Un mois après la déclaration de l’épidémie d’Ebola en République démocratique du Congo, Médecins Sans Frontières (MSF) s’inquiète des nombreuses insuffisances qui compromettent les efforts de lutte contre la maladie. L’organisation évoque notamment des lacunes dans le diagnostic, la surveillance, la recherche des contacts et la sensibilisation des communautés.
Selon MSF, l’épidémie touche actuellement les provinces de l’Ituri, du Nord-Kivu et du Sud-Kivu.
Bien que la réponse soit menée par le ministère de la Santé avec l’appui de plusieurs partenaires, l’insécurité continue de limiter l’accès à certaines zones affectées.
L’organisation souligne également que les régions concernées sont fragilisées par des années de conflits armés, des déplacements répétés de populations et un accès limité aux soins de santé.

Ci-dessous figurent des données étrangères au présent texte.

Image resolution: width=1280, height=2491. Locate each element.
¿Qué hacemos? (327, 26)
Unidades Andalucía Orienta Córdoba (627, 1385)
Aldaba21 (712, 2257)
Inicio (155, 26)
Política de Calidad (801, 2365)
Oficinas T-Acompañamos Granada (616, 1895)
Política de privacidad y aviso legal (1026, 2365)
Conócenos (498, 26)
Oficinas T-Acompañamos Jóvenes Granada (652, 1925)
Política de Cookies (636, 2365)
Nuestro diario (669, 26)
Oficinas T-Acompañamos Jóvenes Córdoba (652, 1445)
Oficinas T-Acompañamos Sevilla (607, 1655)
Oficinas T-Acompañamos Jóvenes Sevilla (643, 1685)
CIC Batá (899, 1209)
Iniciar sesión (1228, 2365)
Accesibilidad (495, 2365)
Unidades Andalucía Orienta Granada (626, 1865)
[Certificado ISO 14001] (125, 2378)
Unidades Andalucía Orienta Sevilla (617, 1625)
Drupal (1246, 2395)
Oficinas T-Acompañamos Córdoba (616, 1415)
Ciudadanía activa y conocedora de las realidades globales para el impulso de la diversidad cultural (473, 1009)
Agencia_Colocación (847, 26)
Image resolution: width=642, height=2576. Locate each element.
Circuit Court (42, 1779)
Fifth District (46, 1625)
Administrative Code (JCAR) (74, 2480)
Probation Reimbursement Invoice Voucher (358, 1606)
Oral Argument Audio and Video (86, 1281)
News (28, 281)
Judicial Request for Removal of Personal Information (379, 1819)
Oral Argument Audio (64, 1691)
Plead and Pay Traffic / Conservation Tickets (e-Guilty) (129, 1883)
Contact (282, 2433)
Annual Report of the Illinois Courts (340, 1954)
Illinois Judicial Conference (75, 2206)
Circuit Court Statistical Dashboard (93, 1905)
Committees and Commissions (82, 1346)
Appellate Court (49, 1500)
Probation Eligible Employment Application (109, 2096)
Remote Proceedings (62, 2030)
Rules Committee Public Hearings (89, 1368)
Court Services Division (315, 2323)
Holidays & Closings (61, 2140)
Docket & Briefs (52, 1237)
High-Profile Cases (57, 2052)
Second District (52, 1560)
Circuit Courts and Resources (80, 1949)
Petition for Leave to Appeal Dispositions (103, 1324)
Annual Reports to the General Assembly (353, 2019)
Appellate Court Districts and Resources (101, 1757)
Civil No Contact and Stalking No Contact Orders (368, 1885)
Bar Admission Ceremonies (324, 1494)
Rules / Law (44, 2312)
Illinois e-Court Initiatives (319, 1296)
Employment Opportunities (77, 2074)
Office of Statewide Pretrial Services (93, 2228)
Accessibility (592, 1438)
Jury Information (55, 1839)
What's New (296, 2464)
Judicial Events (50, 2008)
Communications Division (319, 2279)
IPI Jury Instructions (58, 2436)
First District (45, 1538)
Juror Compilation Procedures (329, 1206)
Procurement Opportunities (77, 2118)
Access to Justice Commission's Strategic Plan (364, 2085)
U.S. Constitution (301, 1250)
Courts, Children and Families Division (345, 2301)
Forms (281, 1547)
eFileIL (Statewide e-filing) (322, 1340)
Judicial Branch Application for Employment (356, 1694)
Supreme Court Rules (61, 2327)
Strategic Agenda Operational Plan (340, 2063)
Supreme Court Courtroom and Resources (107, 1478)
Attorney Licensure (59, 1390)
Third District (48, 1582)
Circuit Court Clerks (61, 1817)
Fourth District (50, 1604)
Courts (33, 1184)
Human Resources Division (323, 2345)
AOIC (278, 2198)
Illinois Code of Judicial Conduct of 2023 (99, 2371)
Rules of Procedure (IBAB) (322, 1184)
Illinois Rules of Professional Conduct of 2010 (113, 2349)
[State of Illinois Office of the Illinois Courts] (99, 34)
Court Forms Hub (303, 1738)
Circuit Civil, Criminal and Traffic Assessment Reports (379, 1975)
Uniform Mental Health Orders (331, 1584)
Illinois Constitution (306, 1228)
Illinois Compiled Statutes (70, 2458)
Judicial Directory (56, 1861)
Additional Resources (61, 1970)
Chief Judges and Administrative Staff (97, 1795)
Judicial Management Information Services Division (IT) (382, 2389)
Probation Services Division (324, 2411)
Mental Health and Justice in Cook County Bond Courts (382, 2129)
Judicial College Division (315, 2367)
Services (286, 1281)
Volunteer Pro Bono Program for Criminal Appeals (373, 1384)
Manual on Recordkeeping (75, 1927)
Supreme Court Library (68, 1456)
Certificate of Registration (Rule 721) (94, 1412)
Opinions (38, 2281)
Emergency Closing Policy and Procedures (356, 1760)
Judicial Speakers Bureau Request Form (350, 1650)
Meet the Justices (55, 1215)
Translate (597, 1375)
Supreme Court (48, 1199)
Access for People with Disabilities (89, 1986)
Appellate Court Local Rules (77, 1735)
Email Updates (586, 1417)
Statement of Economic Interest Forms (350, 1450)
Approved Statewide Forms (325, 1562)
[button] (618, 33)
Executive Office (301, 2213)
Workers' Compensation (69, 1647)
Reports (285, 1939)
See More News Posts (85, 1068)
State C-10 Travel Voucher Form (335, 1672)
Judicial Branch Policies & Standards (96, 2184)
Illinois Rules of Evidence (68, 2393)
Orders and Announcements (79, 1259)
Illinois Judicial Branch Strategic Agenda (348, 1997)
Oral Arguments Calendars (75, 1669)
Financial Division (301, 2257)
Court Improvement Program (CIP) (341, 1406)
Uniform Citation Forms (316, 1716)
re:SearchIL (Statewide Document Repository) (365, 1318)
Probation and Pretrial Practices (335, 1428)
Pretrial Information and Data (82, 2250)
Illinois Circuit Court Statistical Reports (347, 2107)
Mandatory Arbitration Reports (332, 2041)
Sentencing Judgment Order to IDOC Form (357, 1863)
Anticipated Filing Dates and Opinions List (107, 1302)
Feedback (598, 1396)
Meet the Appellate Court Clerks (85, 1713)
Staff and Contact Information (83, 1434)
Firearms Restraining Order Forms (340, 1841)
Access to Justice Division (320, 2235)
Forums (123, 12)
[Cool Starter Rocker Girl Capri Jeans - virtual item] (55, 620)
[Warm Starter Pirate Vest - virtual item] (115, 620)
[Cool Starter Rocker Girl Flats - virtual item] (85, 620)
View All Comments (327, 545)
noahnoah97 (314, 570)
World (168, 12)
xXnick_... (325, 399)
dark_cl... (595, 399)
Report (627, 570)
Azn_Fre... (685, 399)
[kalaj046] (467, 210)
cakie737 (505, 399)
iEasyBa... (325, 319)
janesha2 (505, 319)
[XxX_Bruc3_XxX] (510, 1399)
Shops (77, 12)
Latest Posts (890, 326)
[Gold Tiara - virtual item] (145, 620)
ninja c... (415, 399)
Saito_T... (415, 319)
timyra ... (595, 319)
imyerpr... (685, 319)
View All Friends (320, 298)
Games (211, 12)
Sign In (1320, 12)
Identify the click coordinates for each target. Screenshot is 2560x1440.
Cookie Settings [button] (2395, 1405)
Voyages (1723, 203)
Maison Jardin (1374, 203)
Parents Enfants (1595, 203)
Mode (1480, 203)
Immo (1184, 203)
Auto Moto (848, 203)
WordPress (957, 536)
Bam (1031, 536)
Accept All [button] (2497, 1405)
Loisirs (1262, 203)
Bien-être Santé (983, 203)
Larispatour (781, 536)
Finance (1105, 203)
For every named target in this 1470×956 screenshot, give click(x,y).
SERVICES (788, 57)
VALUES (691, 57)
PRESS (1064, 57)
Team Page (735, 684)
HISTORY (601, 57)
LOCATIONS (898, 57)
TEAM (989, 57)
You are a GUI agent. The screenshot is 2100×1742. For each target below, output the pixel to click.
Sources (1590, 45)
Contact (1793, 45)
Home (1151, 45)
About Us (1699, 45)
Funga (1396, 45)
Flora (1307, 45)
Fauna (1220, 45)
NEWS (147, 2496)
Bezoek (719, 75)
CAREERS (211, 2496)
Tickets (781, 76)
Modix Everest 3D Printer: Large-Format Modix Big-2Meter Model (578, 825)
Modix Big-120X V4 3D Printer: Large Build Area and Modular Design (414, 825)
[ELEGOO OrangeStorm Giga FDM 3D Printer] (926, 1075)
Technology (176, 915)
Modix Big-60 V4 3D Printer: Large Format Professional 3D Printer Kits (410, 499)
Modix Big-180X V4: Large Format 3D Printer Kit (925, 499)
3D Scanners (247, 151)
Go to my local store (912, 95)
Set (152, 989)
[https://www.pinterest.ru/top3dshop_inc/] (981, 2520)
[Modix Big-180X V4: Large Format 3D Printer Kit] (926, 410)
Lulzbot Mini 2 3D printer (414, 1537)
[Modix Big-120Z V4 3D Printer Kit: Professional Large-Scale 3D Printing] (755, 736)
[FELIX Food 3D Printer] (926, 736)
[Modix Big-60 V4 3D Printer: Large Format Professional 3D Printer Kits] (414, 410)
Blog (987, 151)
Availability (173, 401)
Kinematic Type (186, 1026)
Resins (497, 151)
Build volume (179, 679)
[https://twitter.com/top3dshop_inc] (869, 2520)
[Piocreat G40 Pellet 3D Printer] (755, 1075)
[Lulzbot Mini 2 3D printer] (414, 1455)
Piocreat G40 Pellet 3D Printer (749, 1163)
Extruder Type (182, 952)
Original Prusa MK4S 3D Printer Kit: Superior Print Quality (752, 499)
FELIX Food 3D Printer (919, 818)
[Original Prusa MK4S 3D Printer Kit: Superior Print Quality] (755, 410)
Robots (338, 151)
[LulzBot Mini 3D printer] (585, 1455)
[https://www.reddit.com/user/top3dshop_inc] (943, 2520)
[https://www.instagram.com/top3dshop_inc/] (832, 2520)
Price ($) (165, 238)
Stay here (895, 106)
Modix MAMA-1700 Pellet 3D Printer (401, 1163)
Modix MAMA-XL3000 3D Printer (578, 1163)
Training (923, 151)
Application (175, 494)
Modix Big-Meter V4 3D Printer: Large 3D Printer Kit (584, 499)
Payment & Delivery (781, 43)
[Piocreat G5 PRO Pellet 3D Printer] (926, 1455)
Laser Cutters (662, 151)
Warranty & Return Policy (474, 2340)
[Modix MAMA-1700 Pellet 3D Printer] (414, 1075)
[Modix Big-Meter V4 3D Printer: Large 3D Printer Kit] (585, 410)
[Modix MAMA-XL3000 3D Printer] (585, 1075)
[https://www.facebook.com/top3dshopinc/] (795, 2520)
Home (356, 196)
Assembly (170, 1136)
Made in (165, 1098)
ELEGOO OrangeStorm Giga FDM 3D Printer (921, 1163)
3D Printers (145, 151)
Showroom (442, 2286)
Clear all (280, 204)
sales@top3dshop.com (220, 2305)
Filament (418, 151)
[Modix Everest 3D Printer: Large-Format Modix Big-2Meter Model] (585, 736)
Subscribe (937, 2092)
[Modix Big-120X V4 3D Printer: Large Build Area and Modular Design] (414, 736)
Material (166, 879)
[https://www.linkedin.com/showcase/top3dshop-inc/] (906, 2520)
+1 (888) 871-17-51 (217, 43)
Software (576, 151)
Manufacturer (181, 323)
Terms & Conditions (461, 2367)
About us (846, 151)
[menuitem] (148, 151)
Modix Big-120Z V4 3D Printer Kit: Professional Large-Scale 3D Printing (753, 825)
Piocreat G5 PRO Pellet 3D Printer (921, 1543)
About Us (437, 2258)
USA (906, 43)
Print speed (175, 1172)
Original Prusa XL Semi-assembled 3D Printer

Ces facteurs favorisent la propagation de la maladie et compliquent les opérations de riposte.
MSF relève par ailleurs des difficultés dans le dépistage et l’analyse des échantillons, notamment au Nord-Kivu où un seul laboratoire est disponible pour effectuer les tests, entraînant parfois des délais de plusieurs jours avant l’obtention des résultats.
Face à cette situation, l’organisation appelle à un renforcement urgent de la riposte afin de mieux contrôler l’épidémie.
À ce jour, les autorités sanitaires congolaises font état de plus de 800 cas confirmés et de plus de 190 décès.